- Work request -
All of the data is to be repeated verbatim.

- Source data -

───

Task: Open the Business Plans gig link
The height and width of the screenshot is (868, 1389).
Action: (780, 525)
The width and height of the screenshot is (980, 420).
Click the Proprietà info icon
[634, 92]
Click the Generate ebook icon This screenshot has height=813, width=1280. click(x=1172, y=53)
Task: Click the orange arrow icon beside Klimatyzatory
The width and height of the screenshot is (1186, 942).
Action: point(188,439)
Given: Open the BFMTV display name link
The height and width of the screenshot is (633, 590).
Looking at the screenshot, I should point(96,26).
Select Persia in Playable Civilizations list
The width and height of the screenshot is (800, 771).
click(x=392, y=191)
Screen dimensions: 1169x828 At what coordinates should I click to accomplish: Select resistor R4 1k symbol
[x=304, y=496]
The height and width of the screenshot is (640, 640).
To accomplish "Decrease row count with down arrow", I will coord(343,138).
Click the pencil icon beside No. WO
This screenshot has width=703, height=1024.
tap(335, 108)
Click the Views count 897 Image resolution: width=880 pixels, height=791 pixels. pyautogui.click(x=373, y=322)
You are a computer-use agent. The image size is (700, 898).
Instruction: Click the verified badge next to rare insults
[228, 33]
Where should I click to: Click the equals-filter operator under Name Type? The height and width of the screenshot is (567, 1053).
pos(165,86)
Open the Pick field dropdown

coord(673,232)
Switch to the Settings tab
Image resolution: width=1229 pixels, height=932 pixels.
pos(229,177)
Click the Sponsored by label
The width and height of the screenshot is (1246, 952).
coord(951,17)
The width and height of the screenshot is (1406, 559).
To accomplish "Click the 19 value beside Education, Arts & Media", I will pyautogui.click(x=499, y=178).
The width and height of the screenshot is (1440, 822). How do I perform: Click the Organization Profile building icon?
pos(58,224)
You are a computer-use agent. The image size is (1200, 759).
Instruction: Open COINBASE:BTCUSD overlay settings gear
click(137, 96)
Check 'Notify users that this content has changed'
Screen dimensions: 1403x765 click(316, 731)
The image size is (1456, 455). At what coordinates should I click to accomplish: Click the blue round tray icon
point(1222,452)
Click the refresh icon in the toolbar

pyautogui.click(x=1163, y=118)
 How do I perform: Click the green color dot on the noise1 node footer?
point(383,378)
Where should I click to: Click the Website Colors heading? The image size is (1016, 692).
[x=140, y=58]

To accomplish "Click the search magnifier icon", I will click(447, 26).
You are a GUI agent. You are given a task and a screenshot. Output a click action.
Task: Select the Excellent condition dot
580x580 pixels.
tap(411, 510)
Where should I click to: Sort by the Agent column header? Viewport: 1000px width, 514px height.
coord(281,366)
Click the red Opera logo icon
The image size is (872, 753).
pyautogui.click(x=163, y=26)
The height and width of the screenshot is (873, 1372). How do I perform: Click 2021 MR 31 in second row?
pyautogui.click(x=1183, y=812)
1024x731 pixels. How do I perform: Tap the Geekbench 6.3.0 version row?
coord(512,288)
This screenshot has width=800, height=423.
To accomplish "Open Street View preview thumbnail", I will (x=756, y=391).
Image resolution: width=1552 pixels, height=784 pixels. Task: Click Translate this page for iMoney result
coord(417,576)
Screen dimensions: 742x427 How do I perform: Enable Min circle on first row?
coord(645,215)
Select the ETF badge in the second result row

───

- Response for this exercise -
Task: Open the Business Plans gig link
The height and width of the screenshot is (868, 1389).
Action: (780, 525)
The width and height of the screenshot is (980, 420).
Click the Proprietà info icon
[634, 92]
Click the Generate ebook icon This screenshot has height=813, width=1280. click(x=1172, y=53)
Task: Click the orange arrow icon beside Klimatyzatory
The width and height of the screenshot is (1186, 942).
Action: point(188,439)
Given: Open the BFMTV display name link
The height and width of the screenshot is (633, 590).
Looking at the screenshot, I should point(96,26).
Select Persia in Playable Civilizations list
The width and height of the screenshot is (800, 771).
click(x=392, y=191)
Screen dimensions: 1169x828 At what coordinates should I click to accomplish: Select resistor R4 1k symbol
[x=304, y=496]
The height and width of the screenshot is (640, 640).
To accomplish "Decrease row count with down arrow", I will coord(343,138).
Click the pencil icon beside No. WO
This screenshot has width=703, height=1024.
tap(335, 108)
Click the Views count 897 Image resolution: width=880 pixels, height=791 pixels. pyautogui.click(x=373, y=322)
You are a computer-use agent. The image size is (700, 898).
Instruction: Click the verified badge next to rare insults
[228, 33]
Where should I click to: Click the equals-filter operator under Name Type? The height and width of the screenshot is (567, 1053).
pos(165,86)
Open the Pick field dropdown

coord(673,232)
Switch to the Settings tab
Image resolution: width=1229 pixels, height=932 pixels.
pos(229,177)
Click the Sponsored by label
The width and height of the screenshot is (1246, 952).
coord(951,17)
The width and height of the screenshot is (1406, 559).
To accomplish "Click the 19 value beside Education, Arts & Media", I will pyautogui.click(x=499, y=178).
The width and height of the screenshot is (1440, 822). How do I perform: Click the Organization Profile building icon?
pos(58,224)
You are a computer-use agent. The image size is (1200, 759).
Instruction: Open COINBASE:BTCUSD overlay settings gear
click(137, 96)
Check 'Notify users that this content has changed'
Screen dimensions: 1403x765 click(316, 731)
The image size is (1456, 455). At what coordinates should I click to accomplish: Click the blue round tray icon
point(1222,452)
Click the refresh icon in the toolbar

pyautogui.click(x=1163, y=118)
 How do I perform: Click the green color dot on the noise1 node footer?
point(383,378)
Where should I click to: Click the Website Colors heading? The image size is (1016, 692).
[x=140, y=58]

To accomplish "Click the search magnifier icon", I will click(447, 26).
You are a GUI agent. You are given a task and a screenshot. Output a click action.
Task: Select the Excellent condition dot
580x580 pixels.
tap(411, 510)
Where should I click to: Sort by the Agent column header? Viewport: 1000px width, 514px height.
coord(281,366)
Click the red Opera logo icon
The image size is (872, 753).
pyautogui.click(x=163, y=26)
The height and width of the screenshot is (873, 1372). How do I perform: Click 2021 MR 31 in second row?
pyautogui.click(x=1183, y=812)
1024x731 pixels. How do I perform: Tap the Geekbench 6.3.0 version row?
coord(512,288)
This screenshot has width=800, height=423.
To accomplish "Open Street View preview thumbnail", I will (x=756, y=391).
Image resolution: width=1552 pixels, height=784 pixels. Task: Click Translate this page for iMoney result
coord(417,576)
Screen dimensions: 742x427 How do I perform: Enable Min circle on first row?
coord(645,215)
Select the ETF badge in the second result row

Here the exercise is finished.